Поздно. Темно. Далеко | страница 85



Я представил себе батю, расхаживающего из угла в угол и ругающего маму, что вечно она мне потакает, маму, хватающуюся за сердце, пьющую валерьянку…

«Бедное сердце мамы, — вспомнил я песенку, жалостливо напеваемую Эдиком, — еле стучит в груди… доктора не зовите, сына мне возвратите…». Я заплакал в нашем полутемном углу, заплакал и раскололся.

Я подбросил сосновых веток в догорающий костер, сразу стало теплее, темнее стало вокруг. Голова не проходила, сухо было во рту, я пожевал немного твердого снега. Все-таки в похмелье что-то есть. Какой тяжелый и нелепый длится вчерашний день в полчетвертого утра. Часа через два пойдут автобусы. Я всегда знал, что март — самый смертельный месяц, все силы природы вымерзли, выветрились.

Хоронили сегодня Мастера. Мастер болел уже давно, несколько лет, после смерти жены перестал спать, уехал из Москвы и, как сам себя назвал однажды — «краснорожий, ражий», — превратился в худенького старичка с запредельным взглядом. На неосвоенном свежем кладбище топталось десятка три провожающих, говорились речи, критик Дымов плакал, обещал пробить полное собрание сочинений.

Синел лицом Окуджава, отвернувшись от толпы, в двубортном коричневом старческом довоенном пальто с налипшими соринками смотрел в серое небо Давид Самойлов, выпуклые его очки с сильными диоптриями были полны слез. Недобро, как загнанный, озирался Межиров в желтой дубленке. Мы, ученики, чернели вокруг.
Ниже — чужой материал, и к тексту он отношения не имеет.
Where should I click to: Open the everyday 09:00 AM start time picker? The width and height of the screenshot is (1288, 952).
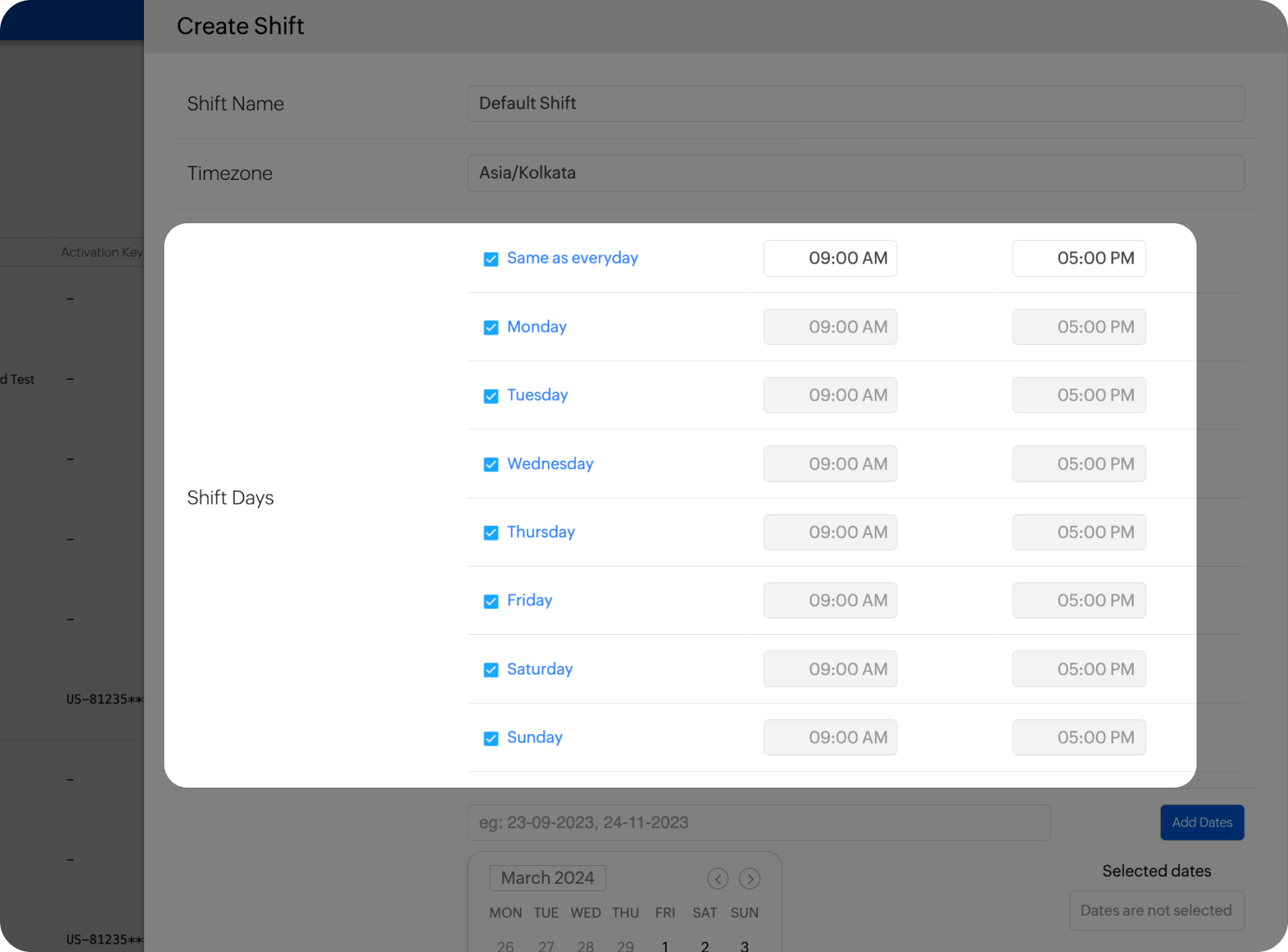click(830, 258)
Талый снег проваливался, смещался, менял очертания, тускло блестел оловянной фольгой, фантиком, оброненным Богом. На этом фантике копошились, оскальзываясь, темные маленькие существа, шевелили антеннами, доедали горькие, сладкие крохи…

Возвращались мы с Любой рейсовым автобусом, прилип к нам сумасшедший поэт Каширин, и говорил, говорил, то восторженно, то печально. Алеша уехал со всеми, вяло махнув мне рукой.

После их с Любой разрыва жизнь моя стала невыносимой. Они откусывали меня с двух сторон — единственного, связывающего их, вгрызались яростно, сквозь меня сближаясь, обвиняя, каждый отдельно, меня в двуличии и предательстве. Я терпел, грозно иногда обещая с понедельника начать жить для себя.

Наши планы насчет поминок нарушились — не тащить же сумасшедшего Каширина ко мне или к Любе. Бросать его, вдохновенного и растерянного, к тому же искренне любившего Мастера, тоже было нельзя.

Занесло нас в дымную холодную стекляшку на Малой Бронной. Стекляшка была набита майорами и подполковниками, местными розовоглазыми хулиганами, клохтанием бутылок, чадом люля-кебаба.